Hemocytes were sampled from healthy ark clams and then deposited on an attached slide for 1 h. After washing with sterile seawater to remove unadhered hemocytes, SbFn (100 μg/mL) was added and incubated for 2 h at 18 °C. Following two washes with sterile seawater, the hemocytes were fixed with 4 % paraformaldehyde for 30 min and blocked with 5% bovine serum albumin for 30 min at room temperature. Then the hemocytes were incubated with rabbit anti-SbFn polyclonal antibodies and mouse anti-SbIGF-1R-FNIII polyclonal antibodies at 4 °C overnight. After thoroughly washing, the hemocytes went through another 2 h incubation with Cy3-coupled goat anti-rabbit IgG (H + L) (AS007) and FITC-coupled goat anti-mouse IgG (H + L) (AS001) antibodies (ABclone). Finally, fluorescence was observed with DAPI staining to visualize the nuclei under a Nikon Eclipse Ti confocal microscope (Nikon Instruments Inc., Melville, NY, USA).

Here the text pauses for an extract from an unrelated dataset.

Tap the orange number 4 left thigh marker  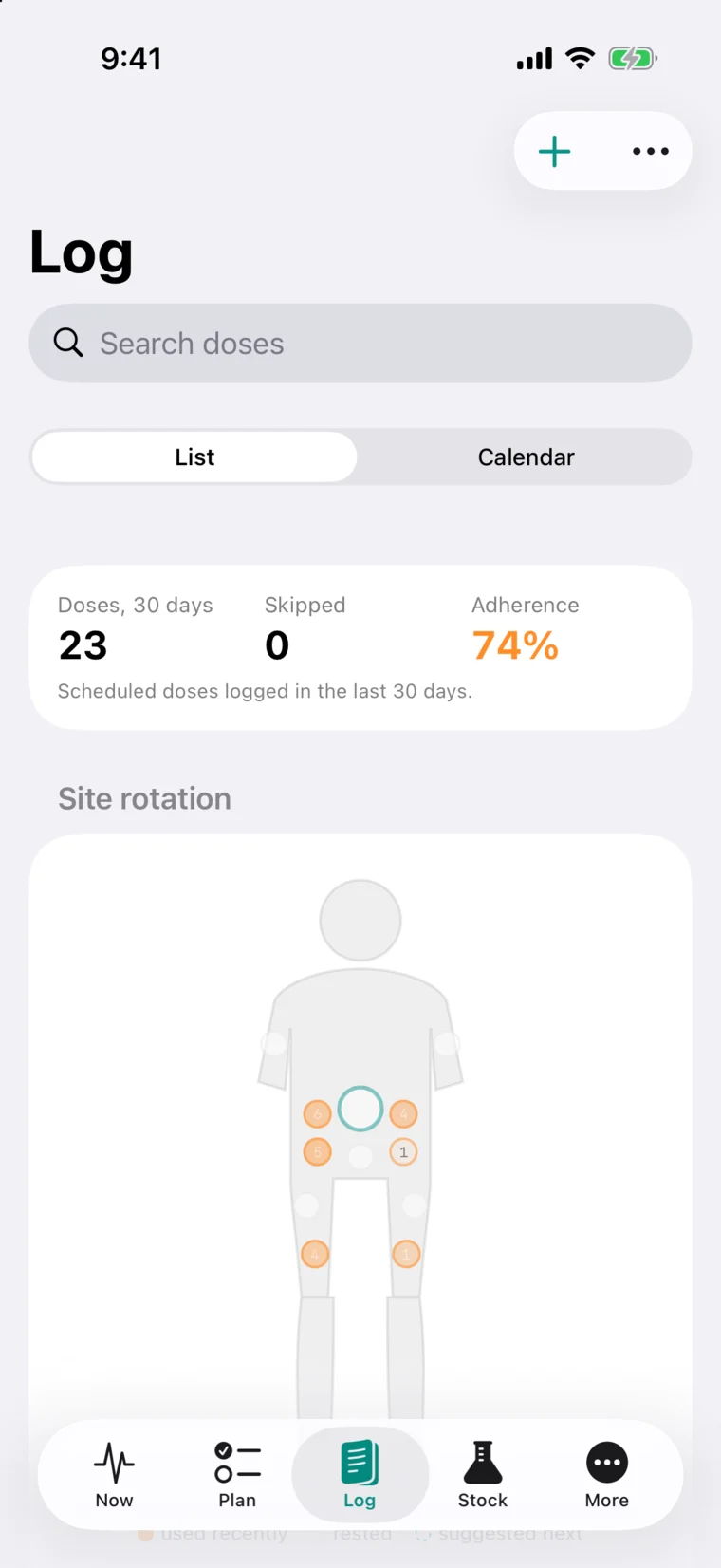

4.8. Yeast Two-Hybrid Assay

To perform the yeast two-hybridization (Y2H) assay, we constructed the bait plasmid pGBKT7-α chain FnⅢ and pGBKT7-β chain FnⅢ as baits, respectively. For the prey plasmid construction, we cloned the full-length cDNA of SbFn into the pGADT7 vector. Subsequently, we used the Matchmaker^® Gold Yeast Two-Hybrid System (TaKaRa, Mountain View, CA, USA) to execute a Y2H screening. In brief, the bait plasmid (FnⅢ-α/β-BD) and prey plasmid (Fn-AD) were transferred into yeast strains Y2HGold and Y187, respectively. Meanwhile, the blank pGBKT7 (CK-BD) and pGADT7 (CK-AD) vectors were treated identically as negative controls to exclude false positives. The experimental groups consisted of the Y2Hgold yeast strain transfected with FnIII-α/β-BD hybridized with the Y187 yeast strain transfected with Fn-AD, respectively. The Y2Hgold yeast strain transfected with CK-BD was hybridized with the Y187 yeast strain transfected with CK-AD to serve as a negative control. For the self-activation assay, the Y2Hgold yeast strain transfected with FnIII-α/β-BD was hybridized with the Y187 yeast strain transfected with CK-AD and the Y187 yeast strain transfected with Fn-AD was hybridized with the Y2Hgold yeast strain transfected with CK-BD. After hybridization, the cultured yeasts were diluted 10, 100, and 1000-fold with sterile water and inoculated on duplex dropout medium (SD-Leu-Trp) and quadruple dropout medium supplemented with X-a-Gal and Aba (SD-Leu-Trp-His-Ade/X-a-gal/Aba). Successful interactions were dependent on the presence of blue cells on the medium.

4.9. Statistical Analysis

All the experiments were repeated independently three times, and the data are presented as mean ± SD. Statistical analysis of the data was carried out using the Statistical Package for Social Sciences (SPSS) 21.0. The differences between the groups were assessed using one-way ANOVA. The differences are considered significant at * p < 0.05, ** p < 0.01.